Developed market equities continued to rally in the last quarter of 2021, providing investors with strong positive returns for a third year in a row. Government bond returns were mixed over the year with US and UK markets now pricing in rising inflation and a faster pace of interest rate hikes.

The emergence of the Omicron variant led to a spike in equity market volatility at the end of November, but markets quickly recovered as data from South Africa and the UK indicated a lower risk of severe disease.  Current corporate earnings strength and the prospect of further growth in 2022 outweighed the risks surrounding COVID.

The rapid increase in infections towards the end of 2021 did however begin to impact global economic growth prospects.  The fear of weaker future growth due to projected central bank policy normalisation led to a flattening of the US yield curve, and uncertainties weighed on the performance of large cap stocks.  The fall in December’s services purchasing managers’ indices in the US, the Eurozone and the UK indicated that the service sector is losing some momentum, however global manufacturing sentiment is relatively resilient despite supply constraints and rising input prices. This bodes well for corporate earnings which are more closely linked to manufacturing than services and the less damaging than anticipated effect from Omicron compared to previous variants should be positive.

In the US, President Biden signed the Infrastructure Investment and Jobs Act, a $1.2 trillion infrastructure bill allocated to upgrading America’s transportation sector, water and power infrastructure, broadband and the environment. Strong performance from financial assets and real estate along with elevated household savings means the US consumer may have significant strength going forward.

Inflation remains a key issue.  In December, three of the four major developed market central banks indicated that they have greater concerns about inflation heading into 2022 than about the potential economic disruption from the Omicron variant.  US inflation increased to 6.80% year on year in November which is the highest level in 39 years while unemployment fell to 4.20%.  The current Federal Reserve target interest rate will be maintained at a range of 0.00% to 0.25% however there are plans to accelerate the tapering of asset purchases in the first quarter of 2022, with three interest hikes expected in 2022.  UK inflation (CPI) rose to 5.10% year on year and unemployment fell to 4.20%; a new record in job vacancies is a clear indication of increasing labour market tightness.  The Bank of England raised interest rates by 0.15% to 0.25% in December.

In Europe, an unreliable supply of Russian gas and falling investments in thermal energy led to a sharp rise in gas and electricity prices, which contributed to rising inflation.  The European Central Bank confirmed that the pandemic emergency purchase programme would end in March 2022 with the first interest rate rise expected towards the end of the year.

China is heading in the opposite direction to the US and UK, with the People’s Bank of China showing an easing approach while staying cautious on the level of leverage.  In 2021, Chinese equities significantly underperformed global equities, contributing to the c. 25% underperformance of emerging market equities compared to developed markets. More supportive fiscal and monetary policy and a less restrictive regulatory environment should provide a better backdrop for China in 2022.  The long term growth and investment outlook for emerging markets in general remains attractive, however the prospect of higher US interest rates could continue to be a headwind.

Due to the spread of Omicron, the first few months of 2022 may be challenging for the global economy as continued pandemic-related restrictions could coincide with disappointing economic data.  It appears that the market has been willing to look through the near-term risks as indications of the severity of the virus have been encouraging but any disappointment could lead to increased market volatility.

> **Required action**:
Answer these from the market review:
1. How much was the infrastructure bill that President Biden signed?
2. When will the European Central Bank's pandemic emergency purchase programme end?
3. By about how much did emerging market equities underperform developed markets in 2021?

> **Data excerpts**:
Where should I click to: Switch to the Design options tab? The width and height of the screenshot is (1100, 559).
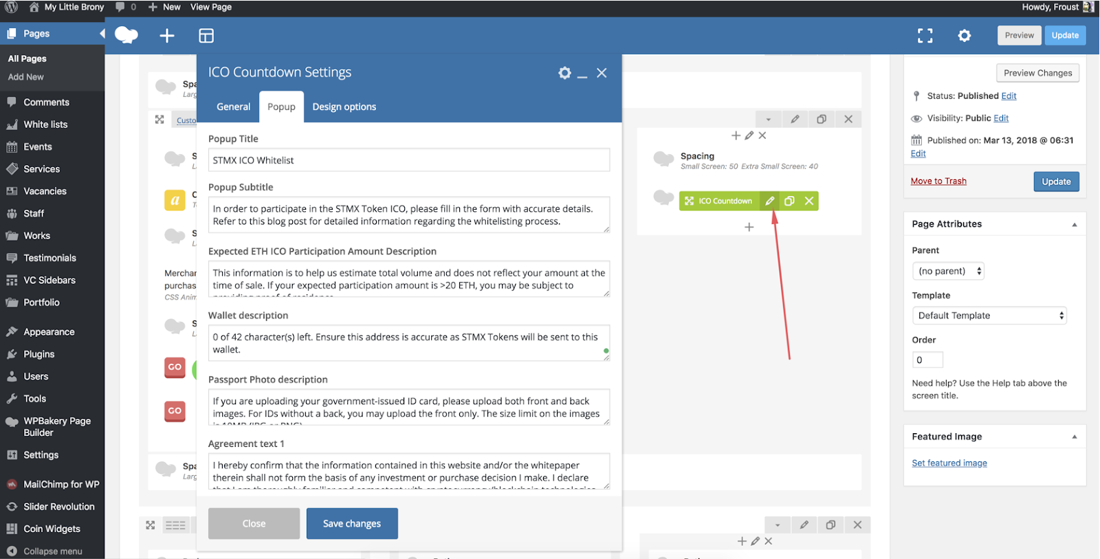pyautogui.click(x=344, y=107)
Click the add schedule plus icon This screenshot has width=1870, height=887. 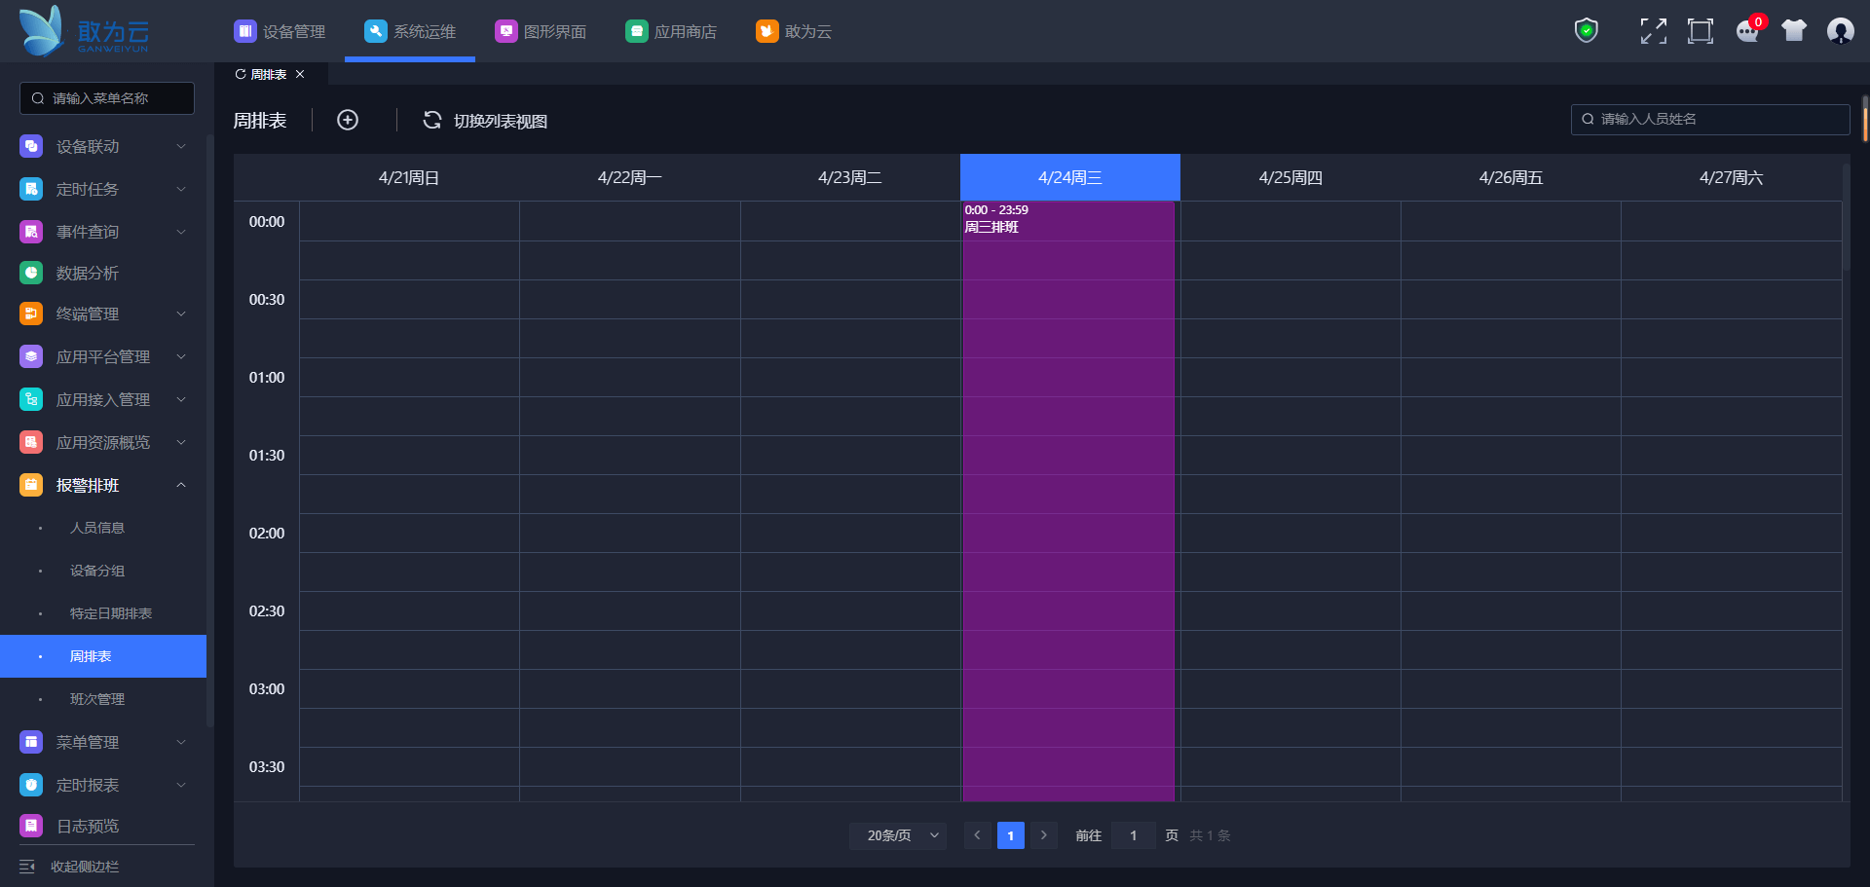[348, 120]
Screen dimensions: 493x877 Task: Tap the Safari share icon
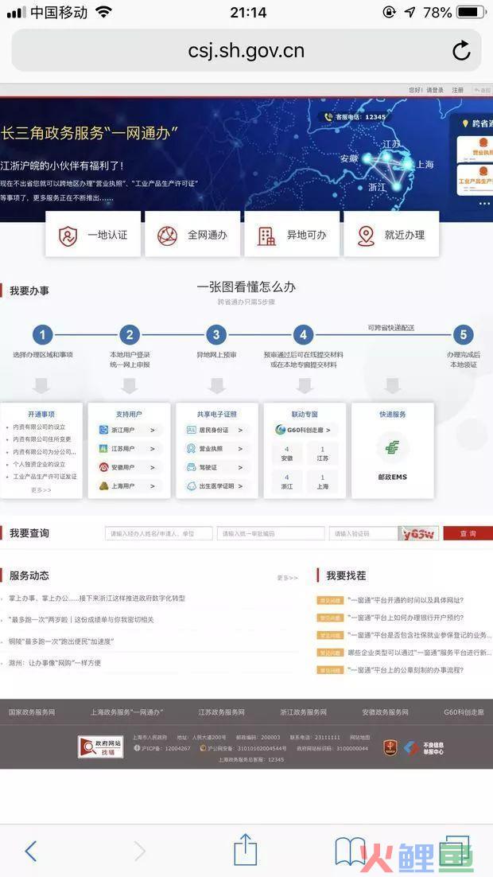pyautogui.click(x=246, y=850)
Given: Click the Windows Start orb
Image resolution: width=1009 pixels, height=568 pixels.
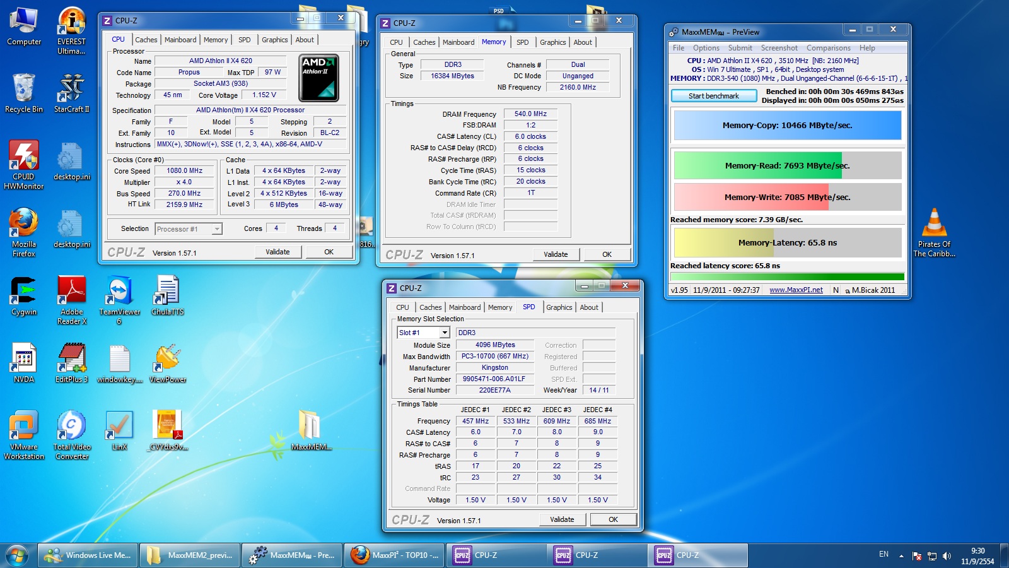Looking at the screenshot, I should tap(17, 555).
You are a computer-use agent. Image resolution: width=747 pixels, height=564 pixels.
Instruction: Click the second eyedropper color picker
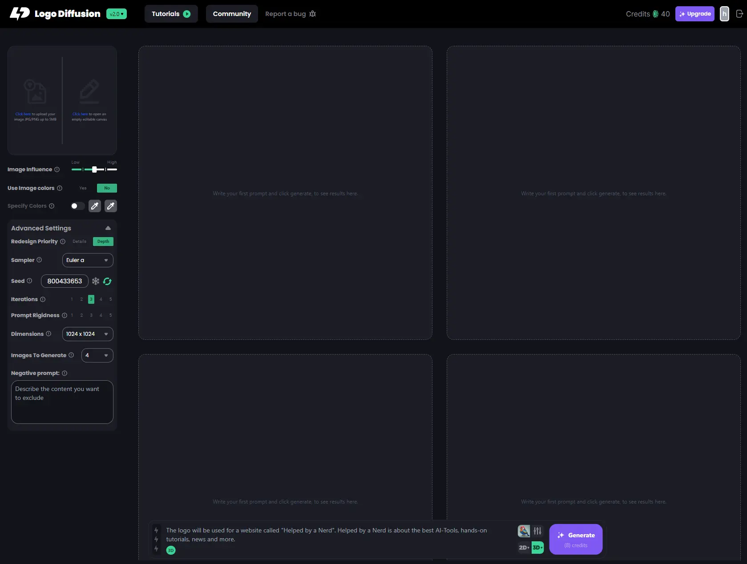tap(111, 206)
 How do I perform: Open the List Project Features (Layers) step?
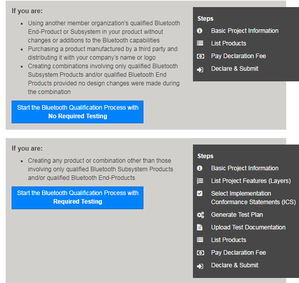251,181
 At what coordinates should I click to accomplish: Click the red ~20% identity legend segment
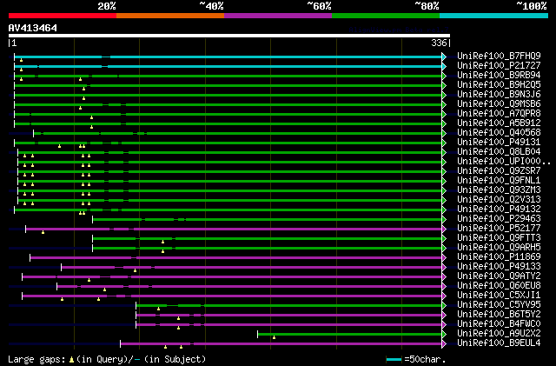pyautogui.click(x=61, y=16)
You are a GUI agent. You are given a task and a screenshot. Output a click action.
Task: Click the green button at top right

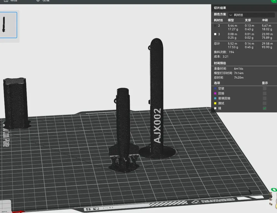274,1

> **The answer**:
1. $1.2 trillion
2. March 2022
3. About 25%